The motion — which passed — mirrors a worrying trend in the United States, as well, where developers are building residential properties in close vicinity to long-established live-music venues.
For example, San Francisco's downtown, "south of Market" club scene saw the closing of several live-music venues a few years ago after builders erected a number of lofts, offices, and apartments in the trendy neighborhood.
It had been a community of clubs, restaurants, bars, as well as small factories, mom and pop stores, trade-only design warehouses, and offices that closed around 6 pm. When residents started moving in, the complexion of the area changed, and noise complaints prompted a few dance clubs and live-music bars to shut down.

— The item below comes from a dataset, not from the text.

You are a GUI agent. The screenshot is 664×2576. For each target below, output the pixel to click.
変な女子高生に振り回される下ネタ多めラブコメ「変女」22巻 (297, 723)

In passing the British resolution, Musicians Union general secretary John Smith stated: “Venues must, of course, stick to the terms of their license and residents must be able to complain if they do not comply or are causing a genuine nuisance. But equally, flats which are built above, adjacent or nearby to an existing music venue should not take precedent over an established institution. The onus should be on the agent of change, and developers who build flats and houses next to venues must be required to let potential residents know so that they can make an informed decision about whether they would like to live there, as well as ensuring adequate soundproofing.”
What are your thoughts on this matter? As live music appears to be threatened in many communities — by wavering profitablility for club owners, slowing attendance, and other factors — does it make sense to allow unreasonable noise complaints from new neighbors to prompt long-standing venues to close?